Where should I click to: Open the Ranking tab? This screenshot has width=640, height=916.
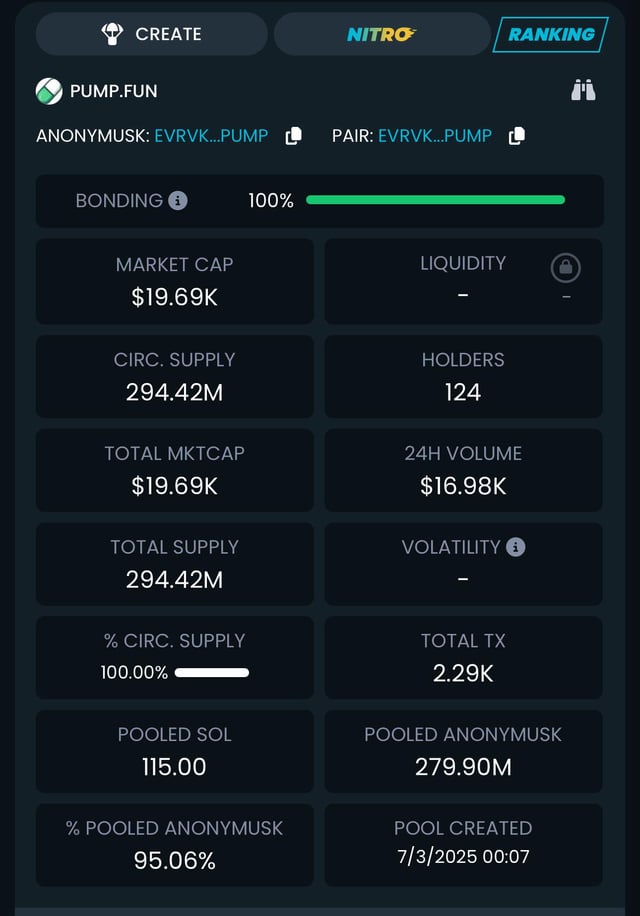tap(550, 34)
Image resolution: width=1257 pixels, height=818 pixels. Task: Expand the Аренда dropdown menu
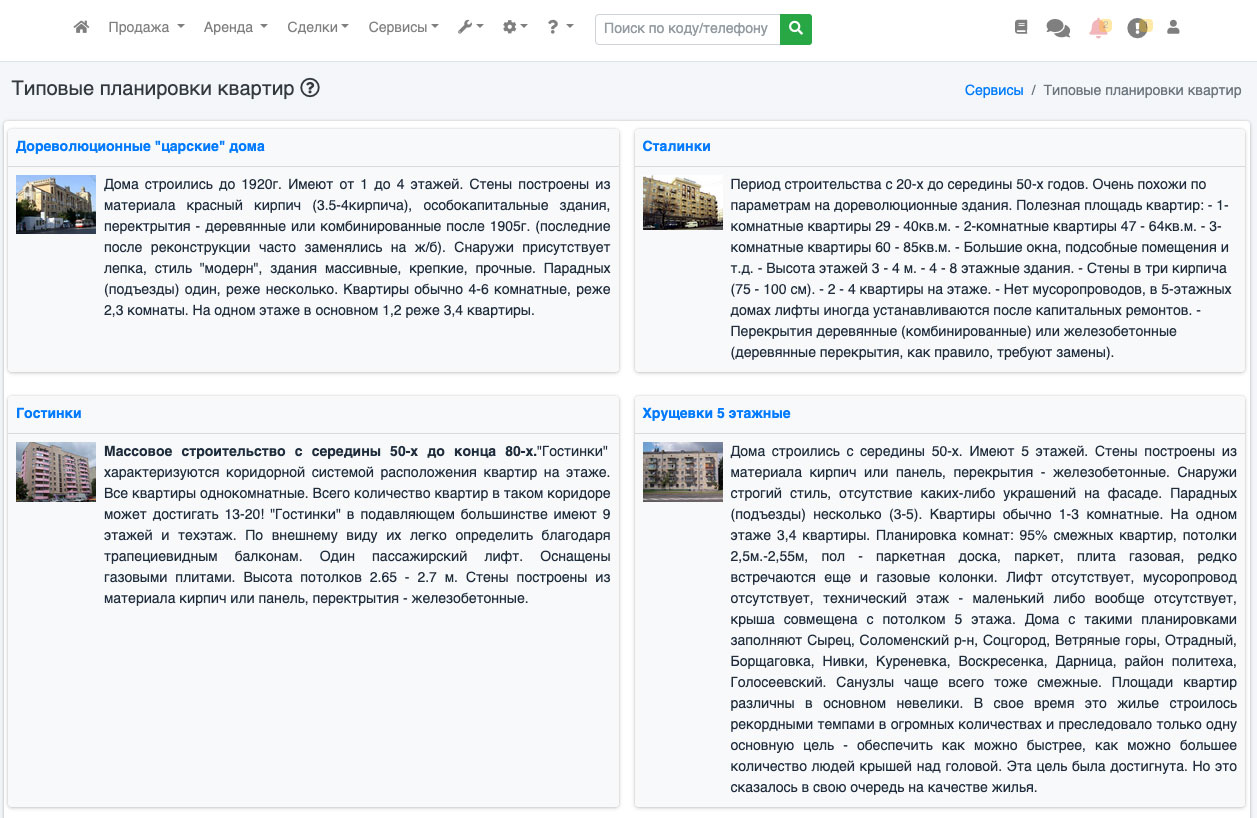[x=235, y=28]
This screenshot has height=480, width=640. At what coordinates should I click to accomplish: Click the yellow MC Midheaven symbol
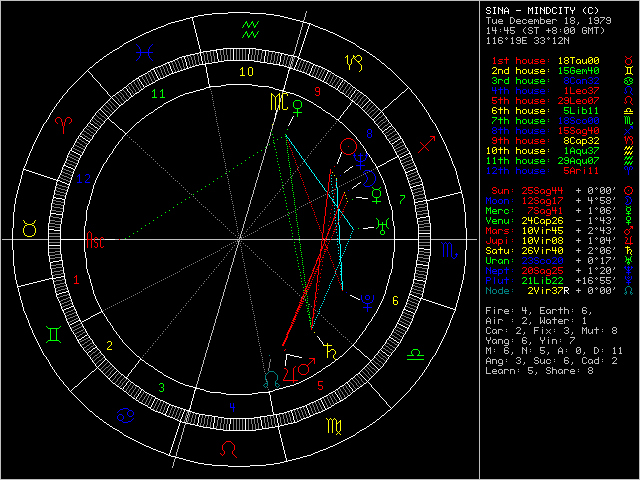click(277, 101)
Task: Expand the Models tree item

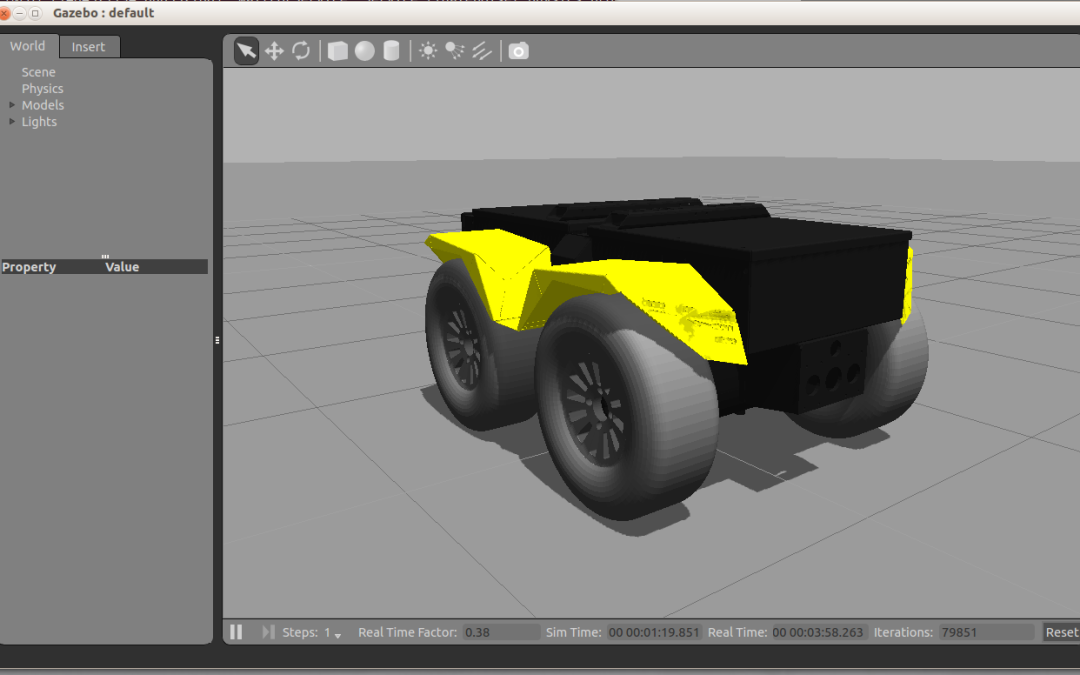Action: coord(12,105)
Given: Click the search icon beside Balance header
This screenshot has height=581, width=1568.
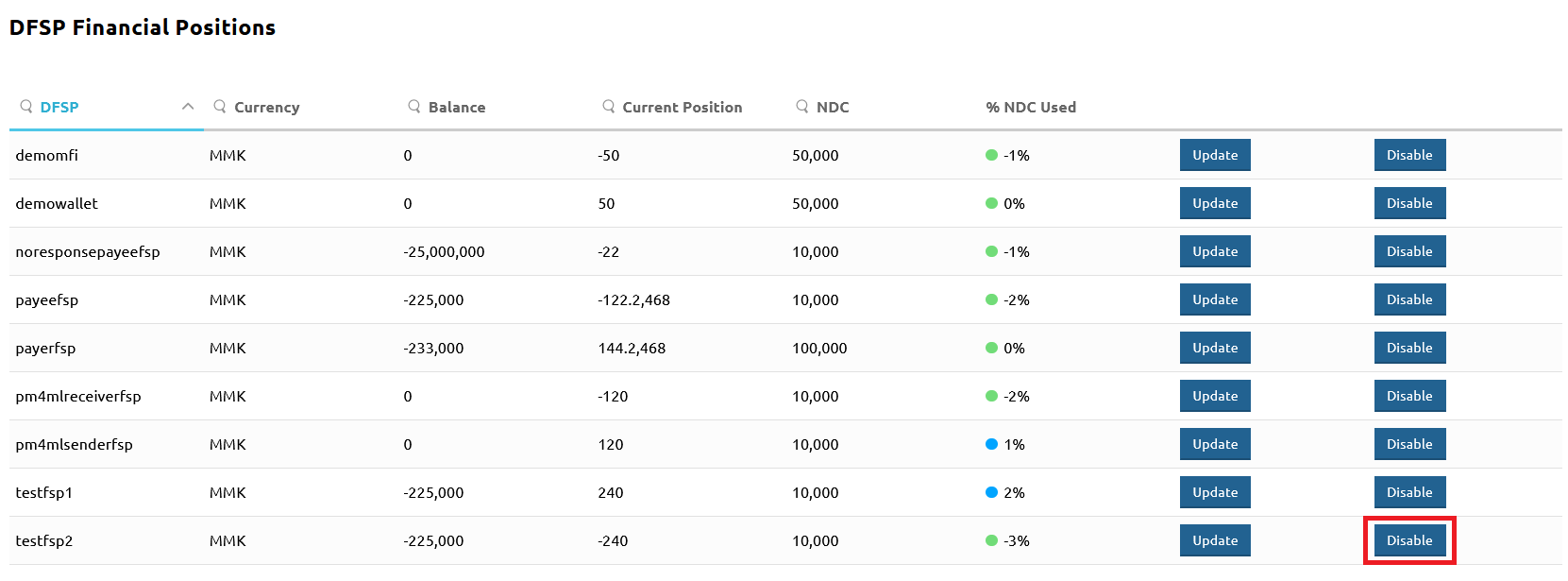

· · ·

Rewrite the lines above, replacing each "Expand" with "Unfold" and changing nothing else. Leave the pictures out.

Where should I click to: Open the Ranking tab? This screenshot has width=640, height=916.
tap(550, 34)
Image resolution: width=1257 pixels, height=818 pixels. Task: Unfold the Аренда dropdown menu
[x=235, y=28]
This screenshot has height=480, width=640. At what coordinates should I click to accomplish: Click the yellow MC Midheaven symbol
click(277, 101)
Task: Unfold the Models tree item

Action: coord(12,105)
Given: Click the search icon beside Balance header
This screenshot has height=581, width=1568.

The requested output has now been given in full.